PROBLEM: Once you have read the records, write them out again exactly.

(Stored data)

....................

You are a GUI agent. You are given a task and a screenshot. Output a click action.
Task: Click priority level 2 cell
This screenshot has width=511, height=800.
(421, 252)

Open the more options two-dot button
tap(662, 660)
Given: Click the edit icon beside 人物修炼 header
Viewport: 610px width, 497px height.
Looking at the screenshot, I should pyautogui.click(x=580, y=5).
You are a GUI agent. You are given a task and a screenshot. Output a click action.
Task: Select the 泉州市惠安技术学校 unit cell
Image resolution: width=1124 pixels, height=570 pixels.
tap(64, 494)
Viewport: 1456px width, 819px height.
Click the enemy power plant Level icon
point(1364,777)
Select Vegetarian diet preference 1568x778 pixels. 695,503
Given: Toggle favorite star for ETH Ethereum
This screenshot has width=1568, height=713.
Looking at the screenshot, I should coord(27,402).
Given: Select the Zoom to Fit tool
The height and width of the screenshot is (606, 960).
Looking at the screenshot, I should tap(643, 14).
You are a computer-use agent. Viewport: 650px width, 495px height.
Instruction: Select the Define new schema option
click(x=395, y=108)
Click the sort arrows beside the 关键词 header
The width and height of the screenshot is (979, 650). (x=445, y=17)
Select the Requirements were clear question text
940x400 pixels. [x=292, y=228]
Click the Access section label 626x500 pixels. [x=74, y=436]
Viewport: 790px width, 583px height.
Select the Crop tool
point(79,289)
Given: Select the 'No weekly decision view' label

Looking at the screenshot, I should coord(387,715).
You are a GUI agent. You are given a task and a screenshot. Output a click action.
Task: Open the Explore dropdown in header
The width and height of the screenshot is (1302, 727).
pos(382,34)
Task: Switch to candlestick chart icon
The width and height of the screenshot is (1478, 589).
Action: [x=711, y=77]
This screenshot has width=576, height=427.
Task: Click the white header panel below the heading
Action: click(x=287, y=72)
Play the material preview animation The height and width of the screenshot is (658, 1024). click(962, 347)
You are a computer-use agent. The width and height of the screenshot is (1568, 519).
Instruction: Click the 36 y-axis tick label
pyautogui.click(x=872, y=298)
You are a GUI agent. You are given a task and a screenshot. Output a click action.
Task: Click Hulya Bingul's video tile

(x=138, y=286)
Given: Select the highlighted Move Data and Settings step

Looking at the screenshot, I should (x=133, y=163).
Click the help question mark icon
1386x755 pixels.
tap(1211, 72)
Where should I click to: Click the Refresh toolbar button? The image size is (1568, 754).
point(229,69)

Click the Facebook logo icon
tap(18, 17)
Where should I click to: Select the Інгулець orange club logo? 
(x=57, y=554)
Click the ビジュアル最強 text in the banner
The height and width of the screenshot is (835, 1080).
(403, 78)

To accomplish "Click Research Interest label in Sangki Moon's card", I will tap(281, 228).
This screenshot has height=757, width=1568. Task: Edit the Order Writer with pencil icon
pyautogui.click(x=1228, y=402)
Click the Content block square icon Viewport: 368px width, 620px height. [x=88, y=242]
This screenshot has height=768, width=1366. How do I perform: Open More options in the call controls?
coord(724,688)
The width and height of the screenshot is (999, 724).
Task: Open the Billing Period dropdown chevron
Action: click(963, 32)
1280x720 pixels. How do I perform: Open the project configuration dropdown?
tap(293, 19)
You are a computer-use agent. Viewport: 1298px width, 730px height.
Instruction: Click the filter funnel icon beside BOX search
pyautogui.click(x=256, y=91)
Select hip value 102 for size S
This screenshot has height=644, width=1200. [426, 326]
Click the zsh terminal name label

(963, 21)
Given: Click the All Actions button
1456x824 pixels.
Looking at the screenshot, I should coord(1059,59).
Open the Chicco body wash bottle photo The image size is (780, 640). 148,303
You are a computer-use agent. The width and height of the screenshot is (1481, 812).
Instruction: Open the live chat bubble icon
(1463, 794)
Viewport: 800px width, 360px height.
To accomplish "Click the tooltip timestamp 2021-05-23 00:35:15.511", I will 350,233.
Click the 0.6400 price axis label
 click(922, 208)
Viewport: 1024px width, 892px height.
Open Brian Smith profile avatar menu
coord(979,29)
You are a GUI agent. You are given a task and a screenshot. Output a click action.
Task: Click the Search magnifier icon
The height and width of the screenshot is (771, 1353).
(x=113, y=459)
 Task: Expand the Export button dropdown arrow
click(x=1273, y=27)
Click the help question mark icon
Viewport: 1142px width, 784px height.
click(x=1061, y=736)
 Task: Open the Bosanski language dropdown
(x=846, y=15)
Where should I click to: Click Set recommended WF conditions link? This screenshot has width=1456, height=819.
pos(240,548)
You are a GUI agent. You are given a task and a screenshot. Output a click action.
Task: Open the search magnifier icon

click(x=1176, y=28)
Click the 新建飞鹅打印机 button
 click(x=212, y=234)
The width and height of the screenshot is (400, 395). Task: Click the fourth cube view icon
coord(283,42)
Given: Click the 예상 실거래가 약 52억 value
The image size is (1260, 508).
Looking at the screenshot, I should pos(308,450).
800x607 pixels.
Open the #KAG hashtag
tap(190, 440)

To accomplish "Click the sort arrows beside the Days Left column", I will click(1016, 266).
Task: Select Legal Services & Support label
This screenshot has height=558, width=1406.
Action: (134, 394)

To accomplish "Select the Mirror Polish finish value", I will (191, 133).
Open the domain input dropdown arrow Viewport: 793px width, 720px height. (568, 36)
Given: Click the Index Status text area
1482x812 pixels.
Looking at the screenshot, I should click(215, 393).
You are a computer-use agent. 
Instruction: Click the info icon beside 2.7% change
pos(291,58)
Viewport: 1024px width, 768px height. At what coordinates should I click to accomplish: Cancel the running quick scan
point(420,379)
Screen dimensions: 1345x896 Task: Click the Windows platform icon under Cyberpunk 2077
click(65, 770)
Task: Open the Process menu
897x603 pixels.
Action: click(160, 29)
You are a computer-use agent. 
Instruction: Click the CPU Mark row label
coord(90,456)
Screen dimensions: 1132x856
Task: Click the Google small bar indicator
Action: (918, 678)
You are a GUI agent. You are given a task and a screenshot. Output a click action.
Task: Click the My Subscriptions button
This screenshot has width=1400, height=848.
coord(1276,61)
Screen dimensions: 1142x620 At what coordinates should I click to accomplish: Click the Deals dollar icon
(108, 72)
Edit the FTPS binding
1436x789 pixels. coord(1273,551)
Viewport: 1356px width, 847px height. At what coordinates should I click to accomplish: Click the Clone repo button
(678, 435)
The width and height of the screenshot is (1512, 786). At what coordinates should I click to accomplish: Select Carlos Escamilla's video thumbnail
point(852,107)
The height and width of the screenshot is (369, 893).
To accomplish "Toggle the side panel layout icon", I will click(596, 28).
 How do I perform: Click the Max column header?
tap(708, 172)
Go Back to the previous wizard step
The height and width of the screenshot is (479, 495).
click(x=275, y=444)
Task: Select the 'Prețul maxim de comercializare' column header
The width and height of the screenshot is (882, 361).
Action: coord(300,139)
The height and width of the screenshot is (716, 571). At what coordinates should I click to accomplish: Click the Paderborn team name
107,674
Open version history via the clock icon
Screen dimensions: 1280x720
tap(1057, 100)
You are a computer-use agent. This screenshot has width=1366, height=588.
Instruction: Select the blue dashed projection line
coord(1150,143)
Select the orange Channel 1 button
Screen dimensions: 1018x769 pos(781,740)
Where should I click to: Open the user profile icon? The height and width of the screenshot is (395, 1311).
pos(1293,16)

....................

EXERCISE OUTPUT:
You are a GUI agent. You are given a task and a screenshot. Output a click action.
Task: Click priority level 2 cell
This screenshot has width=511, height=800.
(421, 252)

Open the more options two-dot button
tap(662, 660)
Given: Click the edit icon beside 人物修炼 header
Viewport: 610px width, 497px height.
Looking at the screenshot, I should pyautogui.click(x=580, y=5).
You are a GUI agent. You are given a task and a screenshot. Output a click action.
Task: Select the 泉州市惠安技术学校 unit cell
Image resolution: width=1124 pixels, height=570 pixels.
tap(64, 494)
Viewport: 1456px width, 819px height.
Click the enemy power plant Level icon
point(1364,777)
Select Vegetarian diet preference 1568x778 pixels. 695,503
Given: Toggle favorite star for ETH Ethereum
This screenshot has width=1568, height=713.
Looking at the screenshot, I should coord(27,402).
Given: Select the Zoom to Fit tool
The height and width of the screenshot is (606, 960).
Looking at the screenshot, I should tap(643, 14).
You are a computer-use agent. Viewport: 650px width, 495px height.
Instruction: Select the Define new schema option
click(x=395, y=108)
Click the sort arrows beside the 关键词 header
The width and height of the screenshot is (979, 650). (x=445, y=17)
Select the Requirements were clear question text
940x400 pixels. [x=292, y=228]
Click the Access section label 626x500 pixels. [x=74, y=436]
Viewport: 790px width, 583px height.
Select the Crop tool
point(79,289)
Given: Select the 'No weekly decision view' label

Looking at the screenshot, I should coord(387,715).
You are a GUI agent. You are given a task and a screenshot. Output a click action.
Task: Open the Explore dropdown in header
The width and height of the screenshot is (1302, 727).
pos(382,34)
Task: Switch to candlestick chart icon
The width and height of the screenshot is (1478, 589).
Action: [x=711, y=77]
This screenshot has width=576, height=427.
Task: Click the white header panel below the heading
Action: click(x=287, y=72)
Play the material preview animation The height and width of the screenshot is (658, 1024). click(962, 347)
You are a computer-use agent. The width and height of the screenshot is (1568, 519).
Instruction: Click the 36 y-axis tick label
pyautogui.click(x=872, y=298)
You are a GUI agent. You are given a task and a screenshot. Output a click action.
Task: Click Hulya Bingul's video tile

(x=138, y=286)
Given: Select the highlighted Move Data and Settings step

Looking at the screenshot, I should (x=133, y=163).
Click the help question mark icon
1386x755 pixels.
tap(1211, 72)
Where should I click to: Click the Refresh toolbar button? The image size is (1568, 754).
point(229,69)

Click the Facebook logo icon
tap(18, 17)
Where should I click to: Select the Інгулець orange club logo? 
(x=57, y=554)
Click the ビジュアル最強 text in the banner
The height and width of the screenshot is (835, 1080).
(403, 78)

To accomplish "Click Research Interest label in Sangki Moon's card", I will tap(281, 228).
This screenshot has height=757, width=1568. Task: Edit the Order Writer with pencil icon
pyautogui.click(x=1228, y=402)
Click the Content block square icon Viewport: 368px width, 620px height. [x=88, y=242]
This screenshot has height=768, width=1366. How do I perform: Open More options in the call controls?
coord(724,688)
The width and height of the screenshot is (999, 724).
Task: Open the Billing Period dropdown chevron
Action: click(963, 32)
1280x720 pixels. How do I perform: Open the project configuration dropdown?
tap(293, 19)
You are a computer-use agent. Viewport: 1298px width, 730px height.
Instruction: Click the filter funnel icon beside BOX search
pyautogui.click(x=256, y=91)
Select hip value 102 for size S
This screenshot has height=644, width=1200. [426, 326]
Click the zsh terminal name label

(963, 21)
Given: Click the All Actions button
1456x824 pixels.
Looking at the screenshot, I should coord(1059,59).
Open the Chicco body wash bottle photo The image size is (780, 640). 148,303
You are a computer-use agent. The width and height of the screenshot is (1481, 812).
Instruction: Open the live chat bubble icon
(1463, 794)
Viewport: 800px width, 360px height.
To accomplish "Click the tooltip timestamp 2021-05-23 00:35:15.511", I will 350,233.
Click the 0.6400 price axis label
 click(922, 208)
Viewport: 1024px width, 892px height.
Open Brian Smith profile avatar menu
coord(979,29)
You are a GUI agent. You are given a task and a screenshot. Output a click action.
Task: Click the Search magnifier icon
The height and width of the screenshot is (771, 1353).
(x=113, y=459)
 Task: Expand the Export button dropdown arrow
click(x=1273, y=27)
Click the help question mark icon
Viewport: 1142px width, 784px height.
click(x=1061, y=736)
 Task: Open the Bosanski language dropdown
(x=846, y=15)
Where should I click to: Click Set recommended WF conditions link? This screenshot has width=1456, height=819.
pos(240,548)
You are a GUI agent. You are given a task and a screenshot. Output a click action.
Task: Open the search magnifier icon

click(x=1176, y=28)
Click the 新建飞鹅打印机 button
 click(x=212, y=234)
The width and height of the screenshot is (400, 395). Task: Click the fourth cube view icon
coord(283,42)
Given: Click the 예상 실거래가 약 52억 value
The image size is (1260, 508).
Looking at the screenshot, I should pos(308,450).
800x607 pixels.
Open the #KAG hashtag
tap(190, 440)

To accomplish "Click the sort arrows beside the Days Left column", I will click(1016, 266).
Task: Select Legal Services & Support label
This screenshot has height=558, width=1406.
Action: (134, 394)

To accomplish "Select the Mirror Polish finish value", I will (191, 133).
Open the domain input dropdown arrow Viewport: 793px width, 720px height. (568, 36)
Given: Click the Index Status text area
1482x812 pixels.
Looking at the screenshot, I should click(215, 393).
You are a computer-use agent. 
Instruction: Click the info icon beside 2.7% change
pos(291,58)
Viewport: 1024px width, 768px height. At what coordinates should I click to accomplish: Cancel the running quick scan
point(420,379)
Screen dimensions: 1345x896 Task: Click the Windows platform icon under Cyberpunk 2077
click(65, 770)
Task: Open the Process menu
897x603 pixels.
Action: click(160, 29)
You are a computer-use agent. 
Instruction: Click the CPU Mark row label
coord(90,456)
Screen dimensions: 1132x856
Task: Click the Google small bar indicator
Action: (918, 678)
You are a GUI agent. You are given a task and a screenshot. Output a click action.
Task: Click the My Subscriptions button
This screenshot has width=1400, height=848.
coord(1276,61)
Screen dimensions: 1142x620 At what coordinates should I click to accomplish: Click the Deals dollar icon
(108, 72)
Edit the FTPS binding
1436x789 pixels. coord(1273,551)
Viewport: 1356px width, 847px height. At what coordinates should I click to accomplish: Click the Clone repo button
(678, 435)
The width and height of the screenshot is (1512, 786). At what coordinates should I click to accomplish: Select Carlos Escamilla's video thumbnail
point(852,107)
The height and width of the screenshot is (369, 893).
To accomplish "Toggle the side panel layout icon", I will click(596, 28).
 How do I perform: Click the Max column header?
tap(708, 172)
Go Back to the previous wizard step
The height and width of the screenshot is (479, 495).
click(x=275, y=444)
Task: Select the 'Prețul maxim de comercializare' column header
The width and height of the screenshot is (882, 361).
Action: coord(300,139)
The height and width of the screenshot is (716, 571). At what coordinates should I click to accomplish: Click the Paderborn team name
107,674
Open version history via the clock icon
Screen dimensions: 1280x720
tap(1057, 100)
You are a computer-use agent. This screenshot has width=1366, height=588.
Instruction: Select the blue dashed projection line
coord(1150,143)
Select the orange Channel 1 button
Screen dimensions: 1018x769 pos(781,740)
Where should I click to: Open the user profile icon? The height and width of the screenshot is (395, 1311).
pos(1293,16)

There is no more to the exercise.